Greece is the confluence of multiple errors and incompetence.
It ensnares a historically habitual defaulter (Greece), corrupt EU cronyism involving risk-free private bank loans, transference of debt to taxpayers, successive flawed IMF assessments, and need for debt relief pragmatism.
Implicit too is the original flawed conception of the euro — a currency and monetary union without fiscal union. This was followed by the open invitation to weak fiscal states like Greece to join this new currency. The ensuing spending binge by successive Greek governments against low euro interest rates started the rot.
This was exacerbated by systemic inept tax collection and profligate government spending, including excessive employee benefits and perquisites.
Within the EU, over zealous and unrealistic austerity demands were imposed — mainly at Germany’s urging.
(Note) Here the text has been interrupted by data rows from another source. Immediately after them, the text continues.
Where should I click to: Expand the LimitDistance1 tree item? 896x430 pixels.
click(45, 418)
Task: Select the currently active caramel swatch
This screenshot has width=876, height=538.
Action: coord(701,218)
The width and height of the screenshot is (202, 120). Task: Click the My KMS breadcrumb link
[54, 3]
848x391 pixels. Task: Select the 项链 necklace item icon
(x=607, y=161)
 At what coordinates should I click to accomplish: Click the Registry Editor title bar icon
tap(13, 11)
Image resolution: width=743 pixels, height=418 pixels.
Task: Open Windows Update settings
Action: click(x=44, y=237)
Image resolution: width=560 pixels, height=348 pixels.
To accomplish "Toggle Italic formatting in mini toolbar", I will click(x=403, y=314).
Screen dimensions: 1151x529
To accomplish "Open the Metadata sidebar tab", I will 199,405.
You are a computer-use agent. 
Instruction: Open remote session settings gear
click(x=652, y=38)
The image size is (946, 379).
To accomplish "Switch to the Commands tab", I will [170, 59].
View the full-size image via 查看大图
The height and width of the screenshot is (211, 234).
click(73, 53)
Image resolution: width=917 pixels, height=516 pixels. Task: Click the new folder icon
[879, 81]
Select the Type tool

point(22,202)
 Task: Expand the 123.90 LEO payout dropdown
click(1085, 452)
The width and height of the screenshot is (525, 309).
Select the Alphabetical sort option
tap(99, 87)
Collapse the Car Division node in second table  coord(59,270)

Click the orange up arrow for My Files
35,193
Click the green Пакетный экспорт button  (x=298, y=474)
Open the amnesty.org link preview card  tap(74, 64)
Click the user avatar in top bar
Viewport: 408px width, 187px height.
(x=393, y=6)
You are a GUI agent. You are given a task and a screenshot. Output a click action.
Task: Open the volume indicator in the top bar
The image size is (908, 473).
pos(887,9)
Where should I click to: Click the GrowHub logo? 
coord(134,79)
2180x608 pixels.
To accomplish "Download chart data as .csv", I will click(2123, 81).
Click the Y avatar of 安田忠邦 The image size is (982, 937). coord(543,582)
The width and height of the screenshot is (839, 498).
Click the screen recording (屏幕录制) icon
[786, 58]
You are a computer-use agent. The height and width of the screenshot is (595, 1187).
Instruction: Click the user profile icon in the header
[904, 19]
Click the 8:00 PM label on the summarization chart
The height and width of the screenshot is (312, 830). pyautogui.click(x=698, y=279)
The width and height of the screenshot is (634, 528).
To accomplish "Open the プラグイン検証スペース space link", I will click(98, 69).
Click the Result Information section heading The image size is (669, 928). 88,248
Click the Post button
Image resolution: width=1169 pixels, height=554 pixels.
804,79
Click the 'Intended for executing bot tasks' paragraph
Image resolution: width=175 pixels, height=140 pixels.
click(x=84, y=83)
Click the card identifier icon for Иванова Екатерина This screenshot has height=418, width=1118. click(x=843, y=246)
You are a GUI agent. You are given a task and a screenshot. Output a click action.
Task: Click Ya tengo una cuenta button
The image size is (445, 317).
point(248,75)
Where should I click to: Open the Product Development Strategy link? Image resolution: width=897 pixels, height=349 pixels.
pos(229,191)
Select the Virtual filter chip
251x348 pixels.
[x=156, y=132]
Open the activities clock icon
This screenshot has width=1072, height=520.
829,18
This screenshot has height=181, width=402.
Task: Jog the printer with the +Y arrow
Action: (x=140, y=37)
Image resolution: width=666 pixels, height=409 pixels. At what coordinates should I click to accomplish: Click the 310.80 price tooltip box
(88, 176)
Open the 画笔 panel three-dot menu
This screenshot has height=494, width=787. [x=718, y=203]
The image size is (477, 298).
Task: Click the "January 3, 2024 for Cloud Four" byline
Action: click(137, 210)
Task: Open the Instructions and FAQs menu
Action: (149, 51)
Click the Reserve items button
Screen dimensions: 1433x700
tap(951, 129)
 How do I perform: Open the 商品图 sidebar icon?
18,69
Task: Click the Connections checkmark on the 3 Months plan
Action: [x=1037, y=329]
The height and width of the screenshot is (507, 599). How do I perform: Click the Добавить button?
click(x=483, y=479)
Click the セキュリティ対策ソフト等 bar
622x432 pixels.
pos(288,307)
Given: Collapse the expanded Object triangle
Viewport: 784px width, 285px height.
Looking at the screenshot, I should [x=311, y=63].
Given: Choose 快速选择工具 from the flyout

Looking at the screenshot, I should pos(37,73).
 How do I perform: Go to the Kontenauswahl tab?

Many see this as a veiled vindictive act.
All the creditors, acting without consequence, have been made whole. Profits generated by the EU are transferred to the bankers regardless of their bad decision-making.
The desperation of the Greek citizens and their revolt is a predictable consequence. The ideologically driven Greek government does not auger well for this battered county’s future or the EU.
Maybe we are witnessing a tipping point and early stages of the unraveling and possible subdivision of the European Union. There is plenty of blame to be assigned to all participants — bar none.